As I sort through the carefully-packed boxes that have not been touched since May, I discover two emotions hiding in them:

A strong distaste for things that, once owned, feel essential and difficult to doff. Having lived all summer out of suitcases and overnight bags, the sheer amount of material goods that is not even an apartment's-worth is demoralizing. But once in your possession they become harder to free yourself from.

But the things do not dictate your response towards them or stance towards them—not if you ground yourself on something deeper.

The things cannot control your disposition or sway your inner stability—if you are resting on something other, entirely—something or one of a sortal difference from them.

The second is a remembrance—a missed and vaguely forgotten taste of My Books.

My library does not have all the right titles, it is not filled out with all the important books to own. It is still many sizes smaller than its gaps, and it is unabashedly idiosyncratic. It records, like tree barks phases of growth and periods of lack. It holds in resin the history of my own thought and constant education. This small bunch of Dorothy Sayers books notes that postgraduate obsession, the smalls scripts slipped between larger volumes is half-a-dialogue with another discipline, the preponderance of Jane Austen recognizes an identity given more than embraced, and the always-enthroned Theo-Drama is the only manifestation of bibliophile excess, indulged in during weaker [or perhaps stronger] moments.

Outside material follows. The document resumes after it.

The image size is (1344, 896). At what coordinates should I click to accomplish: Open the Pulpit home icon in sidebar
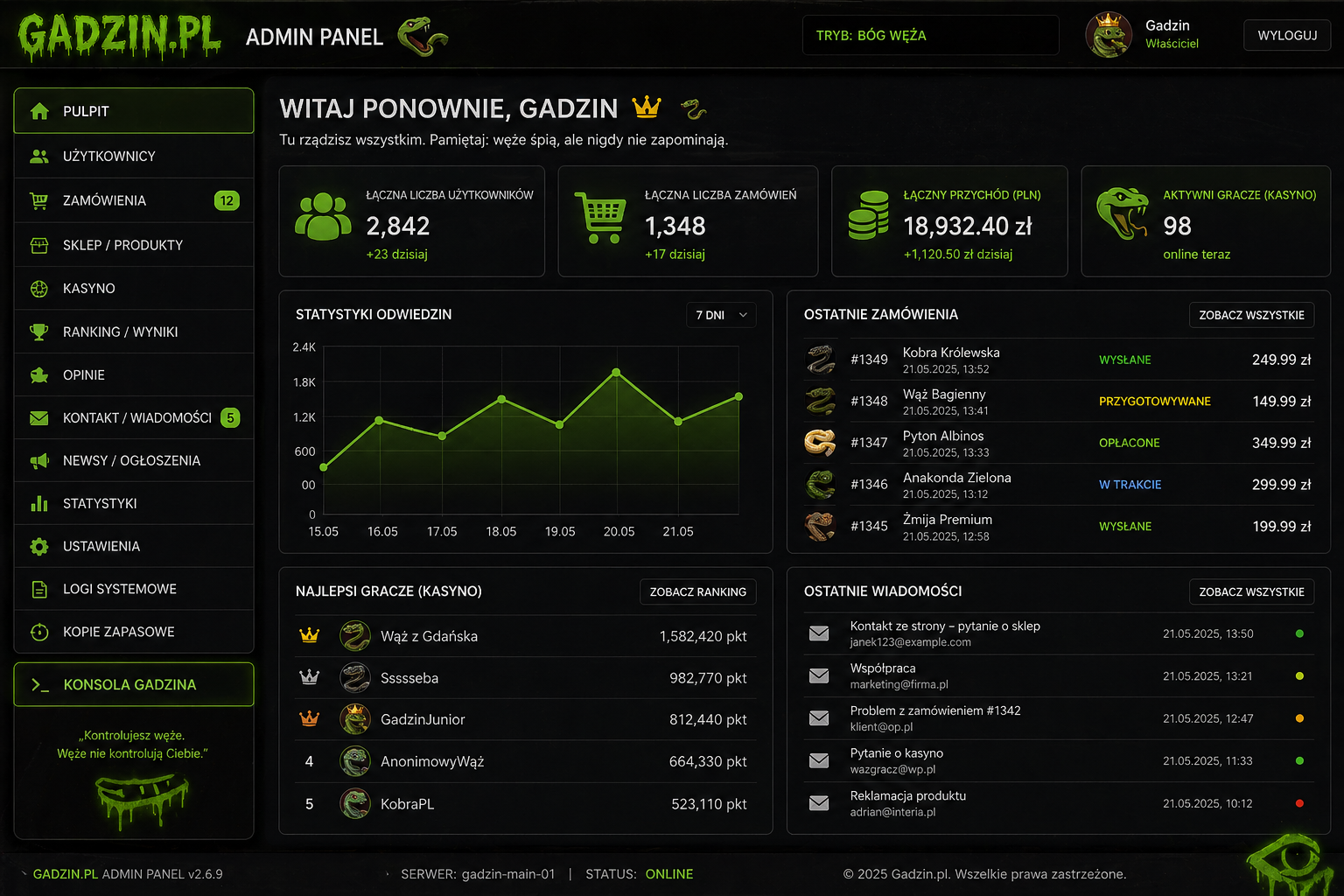tap(38, 111)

As I pull them out, looking for the few lost coins in their ranks, I feel a certain calm arising with the scent of cardboard. Even as I tote around my small rag-tag ersatz reading-list library this summer,I have missed being surrounded by these books—the books of ownership, the books of past and future, and not just present. These are the little dog-eared guideposts that remind me of where I have been. The codex is a nifty mnemonic devices not just for recalling its own paginated contents but for recalling us to the self we left within it. And the perpetually unread books, the still half-finished, and the newest, freshest acquisitions promise that this journey of learning—of absorbing new ideas, of constant conversion of one's life to beauty glimpsed outside of it in page and person—has unbroken continuity and is at least three full shelves or two cardboard boxes—pressed down, shaken together, and running over—from over.